I'm following this tutorial: https://docs.aws.amazon.com/lambda/latest/dg/with-documentdb-tutorial.html And I found it won't work if I change the VPC settings to a custom VPC with private subnets. I'm stuck with this message in the Lambda Function's Source Trigger:

PROBLEM: Connection error. Your VPC must be able to connect to Lambda and STS, as well as Secrets Manager if authentication is required. You can provide access by configuring PrivateLink or a NAT Gateway.

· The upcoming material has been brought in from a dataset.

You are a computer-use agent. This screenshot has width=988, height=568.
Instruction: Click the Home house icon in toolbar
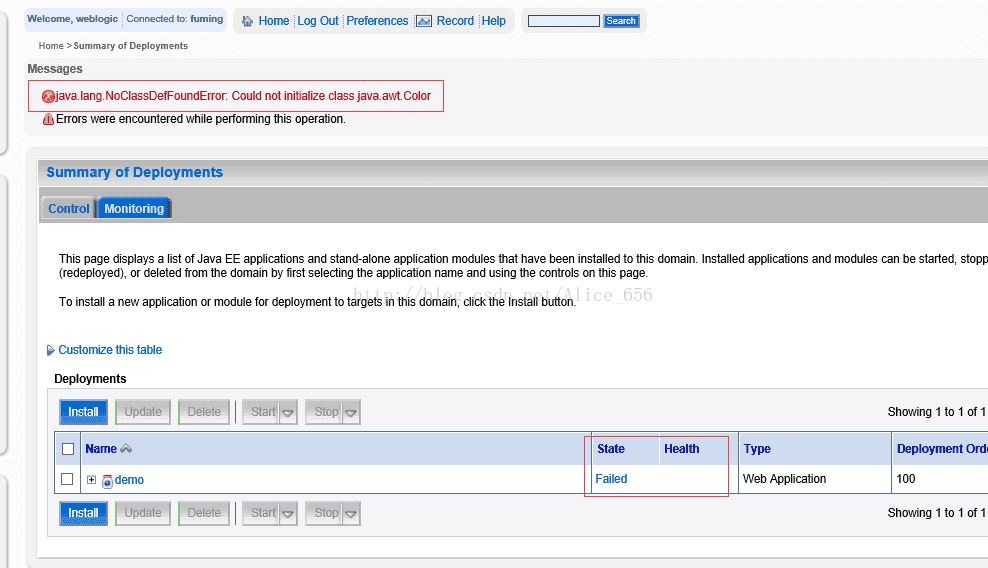click(x=247, y=21)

My use-case is simple. Trigger the Lambda Function by the Change Stream, and write logs(for now, that's enough) in the private subnets. There's no reason to access or to be accessed to/from the public, except Amazon Services itself(Lambda, DocumentDB, SecretsManager, etc...)

Here's my configurations:

1. VPC

• A new VPC
• has two subnets
• all other resources live on private subnets
• private subnets connected with NAT Gateway as well (actually it doesn't seem to be necessary, but just in case)
• also have VPC EndPoints for S3, Lambda, SecretsManager, and even ec2messages and STS

2. DocumentDB

• created with a subnet group that contains only the private subnets in the VPC above
• enabled change stream as well
• a security group that opens all port and source/destination because I failed to connect every attempt. It's really a bummer.

3. Lambda Function

• created in the same private subnets in the VPC
• a security group that opens all port and source/destination
• same source code in the tutorial

It's really difficult to get what's the real problem with the Lambda Function. I hope somebody provides a clean tutorial that works in the private subnets of the custom VPC, not the default one. Thanks.